Past controversy about relationships of Metacapnodiaceae was partially resolved by increasingly sophisticated observations on the development of the ascomata, and reinforced more recently by molecular systematics. Hughes (1972) first erected Metacapnodiaceae S. Hughes & Corlett in order Pleosporales on the basis of what Corlett (1970) interpreted as a Pleospora-type centrum, characterized by pseudoparaphyses that grew from the ceiling of the reproductive cavity downward among the asci. This character, together with tapering hyphal tips and superficial conidiogenous cells separated Metacapnodiaceae from other sooty molds in other families, notably Capnodiaceae, which have a Dothidea-type centrum, cylindrical hyphae, and pycnidial asexual forms (Corlett et al. 1973). However, Corlett (1970) noted that the pseudoparaphyses of the Metacapnodium juniperi centrum were slightly atypical for Pleosporales because they did not reach the bottom of the cavity and instead persisted only at the top of the locule. Barr (1979) considered that these short pseudoparaphyes, or paraphysoids indicated deep phylogenetic separation from Pleosporales, and erected Chaetothyriales, a new order, for the perithecioid fungi that have them. Winka et al. (1998) used ribosomal DNA evidence to show that members of the Chaetothyriales were indeed distantly related to Pleosporales. Hawksworth and Boluda (2020) determined the first ITS sequences for Metacapnodium ericophilum, and their analysis placed Metacapnodium in Eurotiomycetes, somewhere near Phaeomoniellales and Chaetothyriales. Based on nrSSU phylogenetic analysis, Sugiyama et al. (2020) inferred that Metacapnodium neesii was the sister to all of their examined taxa in Chaetothyriales, with high bootstrap support. Having established M. neesii in pure culture facilitated sequencing not only of its 479 bp ITS region but also of 900 bp from the 5’ end of the ribosomal large subunit gene (nuLSU), 1074 bp of the 5’ end of the ribosomal small subunit gene (nuSSU), 777 bp of the gene encoding the polymerase II second largest subunit (rpb2), and 892 bp of the gene encoding the elongation factor 1–alpha (ef1-α) (Sugiyama et al. 2020). These Sugiyama et al. (2020) sequences contributed to our ability to select or design Metacapnodium specific primers in this study.

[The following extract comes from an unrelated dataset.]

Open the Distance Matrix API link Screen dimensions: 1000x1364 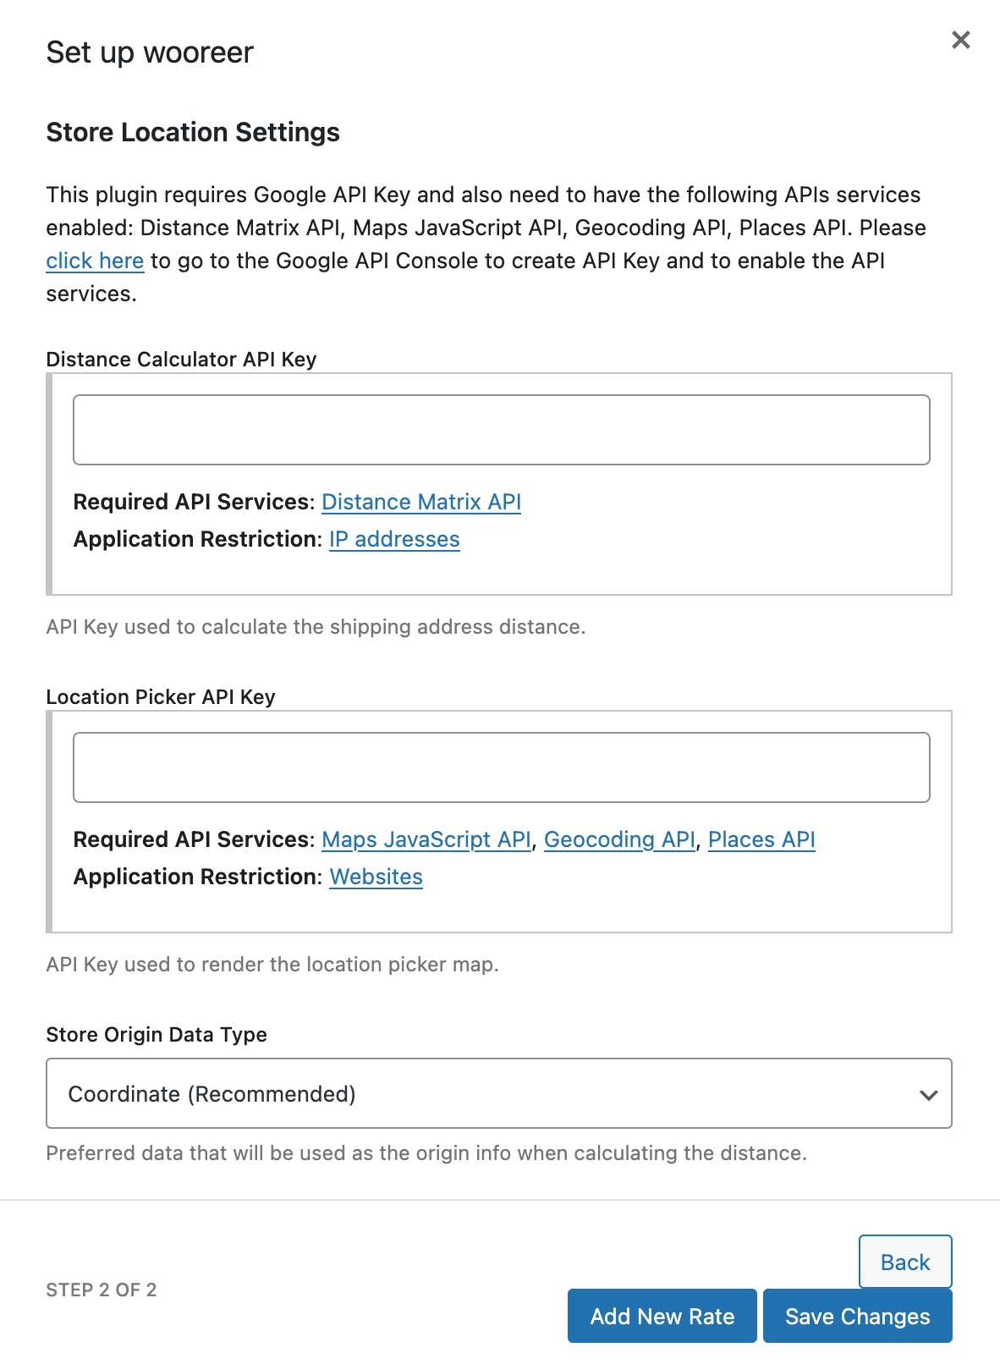421,502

After decades of confusion, integration of names of sexual and asexual forms of Metacapnodium has largely been resolved. Rossman et al. (2016) recommended conserving Metacapnodium Speg. 1918 against Antennularia Rchb. 1828. Following this recommendation, Metacapnodium has been approved for protected status under Article F.2.1 of the International Commission on the Taxonomy of Fungi and the Nomenclature Committee for Fungi against Antennularia, and against other names for the sexual or asexual forms that were not formally considered (May 2024). This leaves open a biological question of whether all species once classified only as asexual forms including Capnobotrys, Capnocybe, Capnophialophora, and Capnosporium should be transferred to Metacapnodium.
Investigating systematics of Metacapnodiaceae still poses significant challenges. Firstly, multiple species of sooty molds can inhabit the same subiculum (Hughes 1972; Hughes and Seifert 2012). Isolating sooty molds in Metacapnodiaceae into pure culture has been challenging. The lack of living cultures has made the resolution of phylogenetic relationships in Capnodiales and Metacapnodiaceae difficult (Crous et al. 2009). Because of these challenges, much of the richness in diversity of Metacapnodiaceae has yet to be discovered and the phylogenetic positions of the family and its species remain only partially resolved.